They are supposed to be the people you can trust with your life.
But new true crime TV show Murder at My Door sees former Coronation Street star Kym Marsh tell the stories of victims who were killed by those closest to them.
And Kym admits the chilling tales of innocent people targeted by twisted friends, partners and co-workers left her questioning who you can really trust.
She says: “The shocking thing for me was how many people are killed by someone they actually know and love and we don’t think about that.
“Let’s face it, all these victims would never have thought ‘One day you’re going to murder me,’ to the person they’re sat down with having a cup of tea and been friends with for years.
“That’s the scary part of it, who do you trust?
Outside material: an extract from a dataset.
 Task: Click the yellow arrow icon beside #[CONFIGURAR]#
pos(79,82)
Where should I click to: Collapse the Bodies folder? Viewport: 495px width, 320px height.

It’s the ultimate betrayal.”
Kym, who played Michelle Connor in Corrie from 2006 until she left the show last December, reckons her experience of soap acting has helped her tell the stories of the murder victims in the right way.
“Soap is something that’s very not real,” says Kym. “But being able to tell the stories in the right way, perhaps the skills from my day job have helped.
“I’ve always said television is really important when it comes to getting key messages out to the general public.
“They give people education and insight into issues, whether it’s male suicide, domestic abuse or baby loss.”
And Kym believes one things soaps do “brilliantly” is their research into difficult or taboo subjects.
She says: “Soaps work closely with charities and use case studies. They get everything right and show people what can happen in real life. I think they’re very important and they do help to make a difference.”
Kym has also just been announced as the face of a new domestic violence campaign with Refuge.
The #HereForHer initiative is run by the domestic abuse charity and TV channel Crime + Investigation, which is broadcasting Murder at My Door.
It aims to highlight the huge scale of the domestic violence issue, the types of abuse women experience and what support is available.
During lockdown, Refuge saw an increase in calls to its National Domestic Abuse Helpline and a greater demand for emergency accommodation.
“Many people still believe domestic abuse is a private matter,” says Kym. “Many victims of domestic abuse feel isolated from friends or family due to their abusive partners, and feel like they have no one to talk to.
“That is why I’m championing the initiative to let those victims know there is a community of support available to them, even if they feel like they have nowhere to turn.
“Abuse during the pandemic is something that’s really hit home. There has been a rise in calls to Refuge’s helpline because people have been left isolated at home with their abusers.
“The other thing that concerns me is that because of the pandemic fundraising has been limited. People have been unable to do what they usually do in terms of raising money.
“So, this is why now it’s more important than ever that we do our bit and try to fundraise for our charities.”
One case featured in Murder at My Door is that of Ellie Gould. Ellie was just 17 when she was killed in May last year by her ex-boyfriend Thomas Griffiths, 18, after she ended their relationship.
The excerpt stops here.